Each of us may be Wonder Woman. We, too, must navigate the labyrinth of altered histories and weaponized language. We are tasked, as she is, with the work of discernment. Not to find "the one truth" as if it waits buried and whole, but to piece together enough of the real to act with integrity. Diana is not paralyzed by the loss of certainty. She moves forward, aware that truth must be pursued, defended, and sometimes even rebuilt from the wreckage.

This is the quiet, enduring labor of those who refuse to accept falsehood as the price of survival. It is the work of journalists who continue to report under threat. Of historians who insist on preserving records that others would erase. Of individuals who choose, every day, to live openly in societies that legislate against their existence.
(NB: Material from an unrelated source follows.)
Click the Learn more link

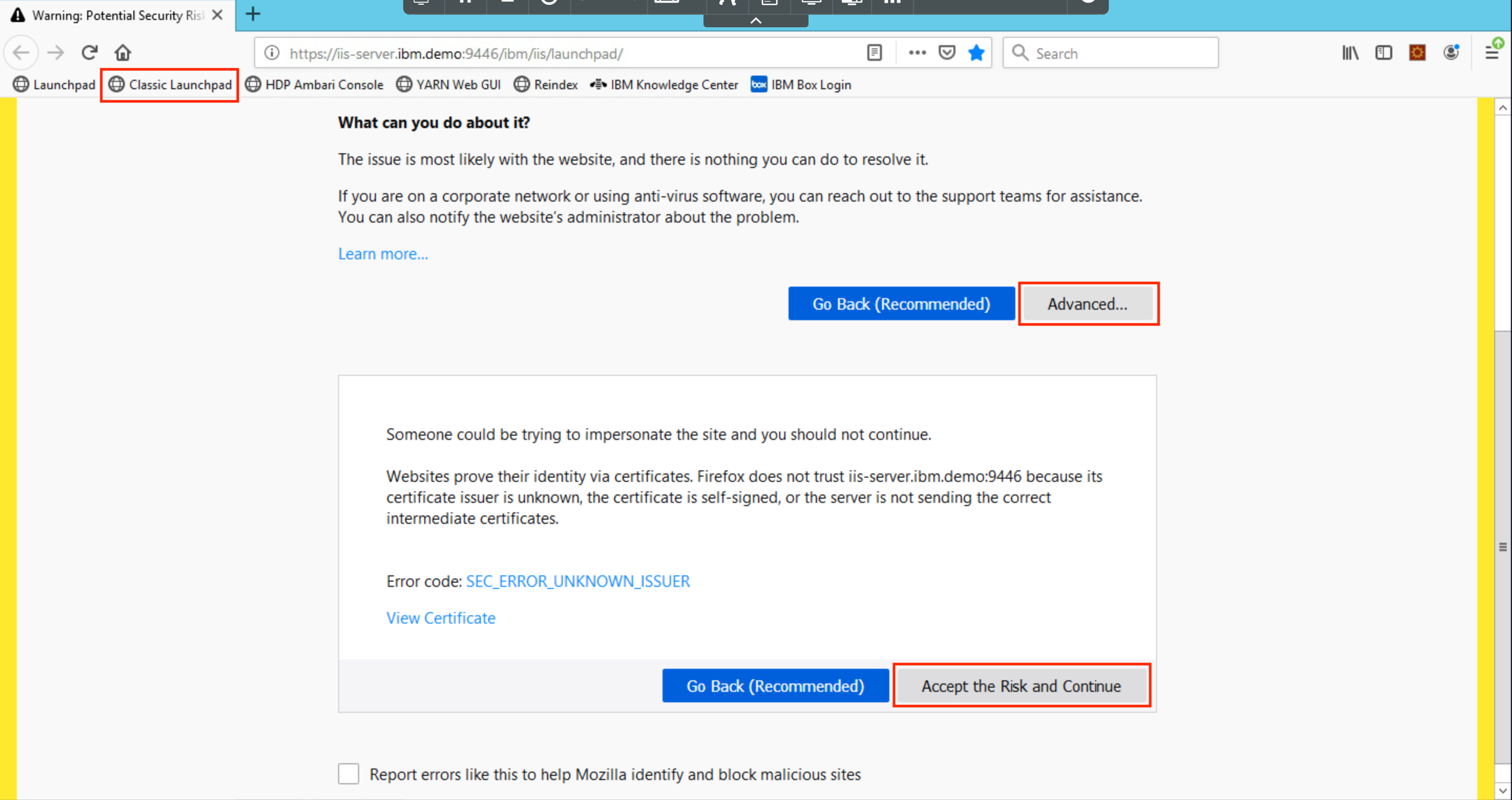pos(382,253)
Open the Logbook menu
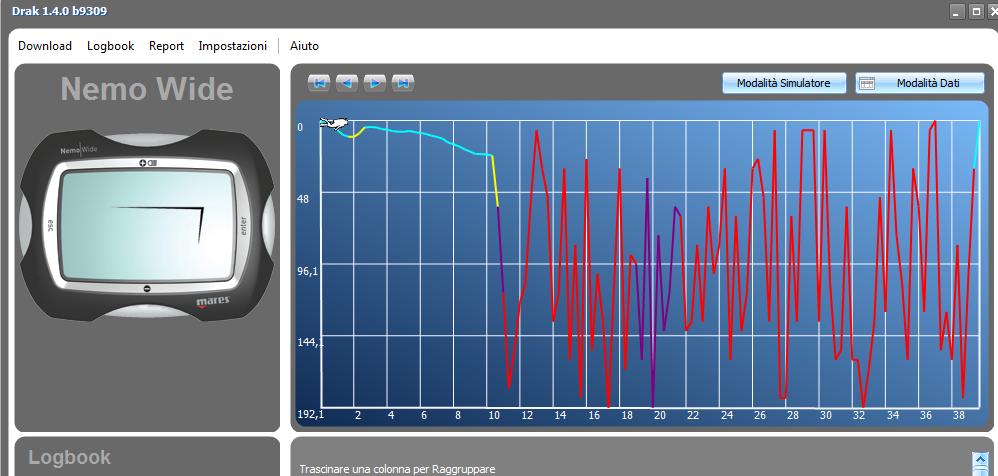Screen dimensions: 998x476 (110, 46)
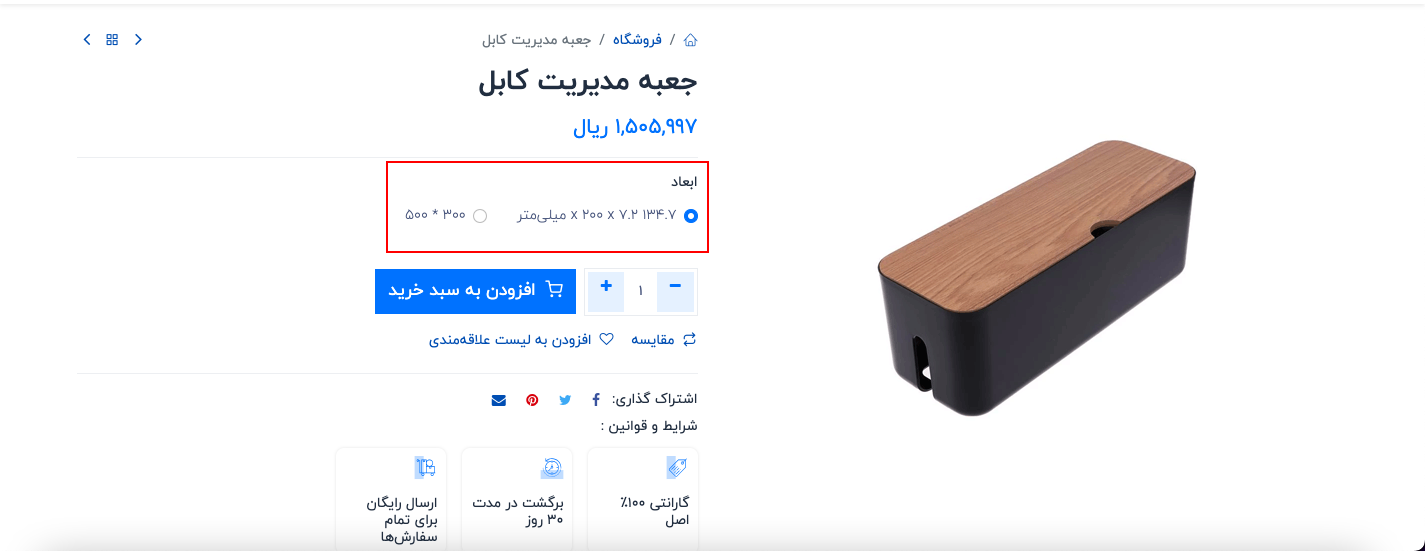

Each of us is positioned in this same responsibility in ways large and small. The fight for truth is rarely dramatic. It happens in conversations with neighbors, in the careful reading of headlines, in the refusal to share what feels convenient over what is accurate. It happens when someone decides that history is worth preserving and when another chooses to tell their own story despite the risks of being disbelieved.

If truth is the first casualty, it is also the most necessary restoration. Not as an abstract ideal, but as a living practice. One that we create and sustain together. Diana's example is not in her invincibility, but in her refusal to stand aside as the ground shifts beneath her. She reminds us that to persist in seeking what has been hidden or distorted is, itself, an act of defiance.

In this way, Wonder Woman remains a figure for our moment, perhaps movement, as a symbol of resilience and a companion in the shared struggle to remember, to question, and to repair what has been broken.

 



The Lies We're Dying For

digital art, Truth Reckoning, by T. Reid, 2023 Lessons from Wonder Woman In Wonder Woman (Rebirth) Vol. 1: The Lies, amidst the shifting san...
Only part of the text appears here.